→ EXTRACTED TEXT
* Begin *
CHAPTER FIVE
The standard model of cosmology is so successful that it is now a foundation from which we can look for departures. Through more precise measurements of the CMB we will learn, for example, the total mass of neutrinos. We might find that there are remnant gravitational waves from the birth of the universe that now pervade the universe. We could perhaps find that the cosmological constant isn’t constant or that general relativity needs modification. Perhaps the universe isn’t quite geometrically flat. Perhaps the fluctuations have a slightly different form and spectrum than we now measure. Perhaps a new particle in the early universe will reveal itself. To be able to determine any of these, we need more precise data. Before we touch on five especially active or promising frontier areas—the neutrino mass, gravitational waves, fundamental physics from structure formation, finding clusters of galaxies, and searching for subtle variations in the CMB’s temperature spectrum—we will first introduce a new observational technique: CMB lensing.
The image of the Bullet Cluster (plate 6) shows a clear separation of dark matter from normal matter. The location of the dark matter was found through an analysis of the gravitational lensing of far-distant galaxies by the Bullet Cluster itself. The cluster acts as a lens. We can take this to another level. The Bullet Cluster is a lens not just for the distant galaxies but for everything behind it, including the CMB. If we could measure the CMB with high precision right around the Bullet Cluster, we would see that it is distorted. One advantage of using the CMB as a backlight is that it comes from one surface at a precise distance, so the effect of lensing may be computed accurately. The Bullet Cluster is pretty massive so it stands out, but all the mass concentrations between us and the decoupling surface act as lenses. No matter where we look, the CMB is lensed. The effect is small, but with the current high-sensitivity instruments, it is readily identifiable.
How can we distinguish the underlying CMB anisotropy from the lensed version if it is lensed no matter where we look? The lensing has a distinctive effect on the CMB. It distorts the anisotropy in a special and calculable way. If you viewed the world through slightly textured glass, and you knew the characteristics of the texturing, you could figure out its effects on what you were seeing. In cosmology, the analog of the textured glass is the distribution of matter between us and the decoupling surface, and “the world” is the CMB.
* End *
→ DATASET EXTRACT
* Begin *
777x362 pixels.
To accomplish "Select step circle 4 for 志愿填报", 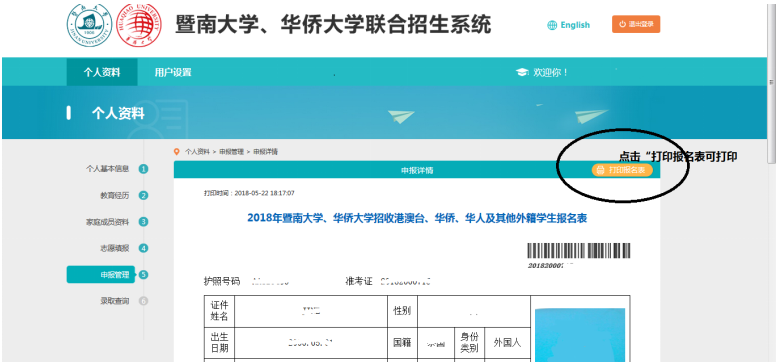I will (143, 248).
* End *
→ COMPLETE THE FOLLOWING
• A. Answer each question about the cosmology chapter on CMB lensing, one answer per line, marked (i), (ii), (iii) like the questions.
(i) What quantity does the chapter say more precise CMB measurements will reveal?
(ii) How was the location of the dark matter in the Bullet Cluster found?
(iii) In the textured glass analogy, what corresponds to the textured glass?
• B. Translate this sentence from the cosmology chapter into Spanish: "One advantage of using the CMB as a backlight is that it comes from one surface at a precise distance, so the effect of lensing may be computed accurately."
• C. Carry on the cosmology chapter on CMB lensing, starting after its final sentence.

→ RESULTS BY TASK
• A.
(i) The total mass of neutrinos.
(ii) Through an analysis of the gravitational lensing of far-distant galaxies by the Bullet Cluster itself.
(iii) The distribution of matter between us and the decoupling surface.

• B. Una ventaja de usar el CMB como luz de fondo es que proviene de una sola superficie a una distancia precisa, por lo que el efecto de la lente gravitacional puede calcularse con exactitud.

• C.
There is a beautiful and deep connection here. Our model posits that the primordial power spectrum gave rise to the CMB anisotropy and to the fluctuations in matter throughout the volume of the observable universe interior to the decoupling surface. If we have the correct picture, we should be able to compute the CMB lensing to high accuracy because we know all the pieces of the puzzle. So far, the lensing of the CMB matches the prediction. This gives us added faith in the standard model because the predictions were made well before the measurements. The lensing measurements have an additional benefit. Similar to the way in which lensing by the Bullet Cluster tells us where the mass is located, lensing of the CMB gives us a two-dimensional projection on the sky of the distribution of dark matter throughout the universe. Maps of the mass distribution are already being made. We expect to continue learning more through CMB lensing in the future. The technique will play a large role in pursuing the first four frontier areas we address now.
Neutrinos. We have already mentioned neutrinos a few times in this text. Until recently they were thought to be massless. We now know they have to be more massive than one ten-millionth the electron’s mass, but less than ten times that. Because there are so many in the universe, about 300 per cubic centimeter, they affect how cosmic structure grows. There are a number of ways they affect the CMB, but one of the most distinctive is through lensing.
If neutrinos are on the light side of the possible mass range, they act somewhat like photons, traversing the universe without affecting the matter distribution. If they are on the heavy side, they still travel quite fast and reduce the degree of clumping in the matter distribution by in effect transferring mass from high-density regions to lower-density regions. The more massive the neutrino, the more the contrast is reduced. The degree of clumping affects the lensing of the CMB because it’s the fluctuations in matter that are producing the lensing; thus the more massive the neutrino, the smaller the lensing signal.
The CMB lensing measurements are not quite sensitive enough to see this effect, but they will be soon. They are also not as informative as a laboratory measurement with regard to the defining characteristics of neutrinos. Primarily what we learn from the CMB is the neutrino’s gravitation effect on the distribution of matter. The CMB observations can’t distinguish between, say, the different neutrino types or other fundamental properties. Still, it would be amazing to determine one of the fundamental properties (the mass) of these most elusive of particles through their gravitational lensing of the CMB. We know so little about them that we might be surprised by what we find.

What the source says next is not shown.